▸ EXCERPTED TEXT
--------------------------------------------------

Keeping with the spirit of ripping lessons from headlines like I did in last week’s learning communication skills lesson from a police shooting, I think there are some lessons us DBAs can still learn from this FAA fire. All of the facts aren’t in yet, but even if it doesn’t pan out exactly like early reporting is showing it to, the lessons are still valid.
Recovery and Availability Reminders
HA != DR
High Availability and Disaster Recovery are different. HA is needed when you can’t stomach much, if any down time after a failure. Systems need to be back up nearly immediately, or not even go down. DR is for a really bad situation – in many cases it is gone to if a problem is beyond the reach of the HA plans and set up – a server room has melted down, a city is completely without power and connectivity. DR is also, in my mind, a mind set that every shop must have. Think about failures and how to respond.
To the FAA’s credit – this was a fire at a site. For most of my customers that is DR, not HA. But for some of my customers? If they lose a data center? Operations need to keep processing as normal under peak load. I would expect that of the FAA.
In your environments you can have HA or not have it based on your business needs. DR is something you should have figured out to some degree. Whether it is a cold standby someplace that you can restore backups to, an asynchronous Availability Group replica someplace else or knowing how to get to your offsite backups and how long it will take Dell or HP to ship you replacement equipment. Stop confusing the terms and work with the business to figure out what sort of recovery you need.

--------------------------------------------------

▸ DATASET ENTRIES
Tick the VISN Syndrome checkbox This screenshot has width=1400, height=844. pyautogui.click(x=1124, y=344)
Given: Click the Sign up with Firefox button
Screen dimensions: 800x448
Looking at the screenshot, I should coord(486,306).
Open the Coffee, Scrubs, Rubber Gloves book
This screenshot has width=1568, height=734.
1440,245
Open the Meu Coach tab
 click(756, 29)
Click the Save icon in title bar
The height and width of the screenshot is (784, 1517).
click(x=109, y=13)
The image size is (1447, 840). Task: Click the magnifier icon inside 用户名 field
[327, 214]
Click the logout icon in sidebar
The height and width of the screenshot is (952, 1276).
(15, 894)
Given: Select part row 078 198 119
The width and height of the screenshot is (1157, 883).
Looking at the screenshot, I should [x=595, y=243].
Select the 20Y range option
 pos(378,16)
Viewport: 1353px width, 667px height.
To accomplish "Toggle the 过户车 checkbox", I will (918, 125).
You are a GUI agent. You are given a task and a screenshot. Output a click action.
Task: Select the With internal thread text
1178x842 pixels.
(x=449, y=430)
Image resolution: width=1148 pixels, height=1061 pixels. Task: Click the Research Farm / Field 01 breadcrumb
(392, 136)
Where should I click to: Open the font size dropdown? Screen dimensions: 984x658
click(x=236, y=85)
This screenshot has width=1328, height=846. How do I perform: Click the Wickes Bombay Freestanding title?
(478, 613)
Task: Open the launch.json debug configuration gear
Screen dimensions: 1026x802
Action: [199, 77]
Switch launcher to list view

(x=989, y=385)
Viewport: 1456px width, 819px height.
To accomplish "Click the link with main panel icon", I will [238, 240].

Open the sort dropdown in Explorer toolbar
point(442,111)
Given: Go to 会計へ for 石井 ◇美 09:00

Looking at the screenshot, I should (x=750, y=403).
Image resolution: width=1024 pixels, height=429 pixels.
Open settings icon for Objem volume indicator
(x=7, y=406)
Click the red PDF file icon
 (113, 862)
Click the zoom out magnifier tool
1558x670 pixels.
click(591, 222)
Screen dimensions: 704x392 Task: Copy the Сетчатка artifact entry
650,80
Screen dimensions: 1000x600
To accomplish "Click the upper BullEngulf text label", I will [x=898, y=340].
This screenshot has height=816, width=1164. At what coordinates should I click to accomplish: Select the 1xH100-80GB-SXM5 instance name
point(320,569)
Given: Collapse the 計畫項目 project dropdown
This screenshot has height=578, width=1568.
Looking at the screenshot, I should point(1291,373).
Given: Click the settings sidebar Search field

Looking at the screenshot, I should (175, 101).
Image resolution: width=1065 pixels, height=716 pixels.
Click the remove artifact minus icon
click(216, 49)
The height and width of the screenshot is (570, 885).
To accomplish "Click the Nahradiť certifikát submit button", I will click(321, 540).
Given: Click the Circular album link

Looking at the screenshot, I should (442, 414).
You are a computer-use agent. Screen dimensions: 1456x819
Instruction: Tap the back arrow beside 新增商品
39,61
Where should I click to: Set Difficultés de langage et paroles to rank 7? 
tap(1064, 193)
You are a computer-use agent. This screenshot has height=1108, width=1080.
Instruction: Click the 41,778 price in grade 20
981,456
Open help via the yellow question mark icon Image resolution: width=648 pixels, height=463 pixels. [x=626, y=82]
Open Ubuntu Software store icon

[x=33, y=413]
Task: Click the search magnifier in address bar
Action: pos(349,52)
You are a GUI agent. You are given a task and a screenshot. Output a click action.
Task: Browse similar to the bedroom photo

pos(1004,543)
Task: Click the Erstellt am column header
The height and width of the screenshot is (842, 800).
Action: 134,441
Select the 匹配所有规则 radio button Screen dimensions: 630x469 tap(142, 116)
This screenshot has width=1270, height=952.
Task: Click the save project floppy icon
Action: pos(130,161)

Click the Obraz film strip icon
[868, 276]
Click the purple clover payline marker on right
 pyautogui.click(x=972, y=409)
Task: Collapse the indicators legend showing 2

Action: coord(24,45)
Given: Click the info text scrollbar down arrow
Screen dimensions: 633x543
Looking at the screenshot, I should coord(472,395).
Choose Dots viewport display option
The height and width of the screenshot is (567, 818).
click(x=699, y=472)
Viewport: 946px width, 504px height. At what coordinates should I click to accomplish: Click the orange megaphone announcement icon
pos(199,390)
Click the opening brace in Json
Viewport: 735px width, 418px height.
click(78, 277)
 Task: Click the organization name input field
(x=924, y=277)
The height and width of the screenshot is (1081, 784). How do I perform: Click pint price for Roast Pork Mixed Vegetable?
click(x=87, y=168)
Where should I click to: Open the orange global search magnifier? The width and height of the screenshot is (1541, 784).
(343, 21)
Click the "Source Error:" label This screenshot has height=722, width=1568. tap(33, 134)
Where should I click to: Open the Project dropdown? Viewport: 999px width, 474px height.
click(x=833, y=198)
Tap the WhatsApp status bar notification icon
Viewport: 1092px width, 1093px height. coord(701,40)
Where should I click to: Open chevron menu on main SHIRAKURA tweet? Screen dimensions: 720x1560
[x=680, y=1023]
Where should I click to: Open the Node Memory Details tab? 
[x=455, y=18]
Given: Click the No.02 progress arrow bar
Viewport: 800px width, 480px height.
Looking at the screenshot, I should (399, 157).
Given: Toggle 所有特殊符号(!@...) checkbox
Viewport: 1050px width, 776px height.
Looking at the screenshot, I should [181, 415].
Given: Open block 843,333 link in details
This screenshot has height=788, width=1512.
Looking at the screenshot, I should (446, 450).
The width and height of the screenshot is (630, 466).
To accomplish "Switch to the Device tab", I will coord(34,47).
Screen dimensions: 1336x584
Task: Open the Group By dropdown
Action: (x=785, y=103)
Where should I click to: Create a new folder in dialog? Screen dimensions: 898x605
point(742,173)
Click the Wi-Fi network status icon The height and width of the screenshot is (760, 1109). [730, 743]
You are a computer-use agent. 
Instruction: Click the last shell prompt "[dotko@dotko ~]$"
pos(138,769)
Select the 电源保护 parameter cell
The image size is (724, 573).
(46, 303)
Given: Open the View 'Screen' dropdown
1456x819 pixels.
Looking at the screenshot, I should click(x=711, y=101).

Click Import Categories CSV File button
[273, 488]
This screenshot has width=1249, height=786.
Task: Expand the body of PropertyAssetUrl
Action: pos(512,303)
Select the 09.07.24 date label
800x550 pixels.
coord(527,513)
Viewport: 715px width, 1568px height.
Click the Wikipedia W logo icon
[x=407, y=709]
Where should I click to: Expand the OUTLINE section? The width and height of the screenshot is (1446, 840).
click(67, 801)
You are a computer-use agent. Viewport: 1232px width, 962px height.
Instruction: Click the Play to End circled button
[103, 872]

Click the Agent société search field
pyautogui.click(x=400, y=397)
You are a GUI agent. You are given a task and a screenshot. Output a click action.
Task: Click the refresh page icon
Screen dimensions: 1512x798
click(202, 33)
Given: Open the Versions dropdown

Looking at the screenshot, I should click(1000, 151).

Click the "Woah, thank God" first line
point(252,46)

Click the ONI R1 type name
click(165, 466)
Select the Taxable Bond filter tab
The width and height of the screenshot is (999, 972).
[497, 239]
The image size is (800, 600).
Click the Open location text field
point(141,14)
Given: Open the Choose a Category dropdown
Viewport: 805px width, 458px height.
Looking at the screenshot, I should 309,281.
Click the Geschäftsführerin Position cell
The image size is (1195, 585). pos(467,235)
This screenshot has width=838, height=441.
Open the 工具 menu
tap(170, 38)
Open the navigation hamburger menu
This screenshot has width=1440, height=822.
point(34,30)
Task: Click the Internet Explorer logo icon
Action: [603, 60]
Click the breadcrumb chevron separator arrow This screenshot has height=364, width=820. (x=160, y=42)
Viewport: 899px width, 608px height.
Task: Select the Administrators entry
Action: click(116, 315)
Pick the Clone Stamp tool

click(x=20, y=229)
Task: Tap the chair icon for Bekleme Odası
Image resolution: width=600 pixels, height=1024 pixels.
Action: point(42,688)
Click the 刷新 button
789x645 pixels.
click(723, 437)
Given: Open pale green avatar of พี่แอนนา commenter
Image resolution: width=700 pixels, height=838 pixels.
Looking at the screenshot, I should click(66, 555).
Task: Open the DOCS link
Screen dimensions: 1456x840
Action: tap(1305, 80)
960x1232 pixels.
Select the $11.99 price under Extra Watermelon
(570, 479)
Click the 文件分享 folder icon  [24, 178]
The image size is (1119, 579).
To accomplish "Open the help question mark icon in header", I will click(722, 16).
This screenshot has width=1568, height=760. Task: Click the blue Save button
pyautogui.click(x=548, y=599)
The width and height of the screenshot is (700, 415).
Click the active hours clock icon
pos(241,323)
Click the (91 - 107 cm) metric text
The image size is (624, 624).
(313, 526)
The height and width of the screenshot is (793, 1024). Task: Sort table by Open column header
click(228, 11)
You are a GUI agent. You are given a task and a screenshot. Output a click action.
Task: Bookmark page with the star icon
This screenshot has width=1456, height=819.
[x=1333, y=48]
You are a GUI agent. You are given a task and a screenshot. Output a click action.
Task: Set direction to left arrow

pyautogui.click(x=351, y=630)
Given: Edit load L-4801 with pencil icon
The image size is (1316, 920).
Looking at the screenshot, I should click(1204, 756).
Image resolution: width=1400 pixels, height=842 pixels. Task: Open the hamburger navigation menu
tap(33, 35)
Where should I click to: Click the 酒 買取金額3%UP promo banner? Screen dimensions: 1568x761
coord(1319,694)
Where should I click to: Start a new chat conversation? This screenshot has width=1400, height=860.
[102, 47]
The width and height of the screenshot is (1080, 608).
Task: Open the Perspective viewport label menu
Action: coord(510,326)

--------------------------------------------------

▸ TASK SET
A. Answer these questions from the post on recovery and availability:
(i) What event does the author draw lessons from?
(ii) When is high availability needed?
(iii) Which two companies are named as shipping replacement equipment?
B. Summarize the post on recovery and availability in two sentences.
The entries can be left aside; they play no part in this work.

▸ WRITTEN RESPONSES
A.
(i) A fire at the FAA.
(ii) When you can't stomach much, if any, downtime after a failure.
(iii) Dell and HP.

B. Drawing lessons from an FAA fire, the post argues that high availability and disaster recovery are different: HA means systems come back nearly immediately or never go down, while DR covers very bad situations beyond the reach of HA plans. HA can be chosen based on business needs, but every shop should have DR figured out to some degree and should work with the business to decide what recovery it needs.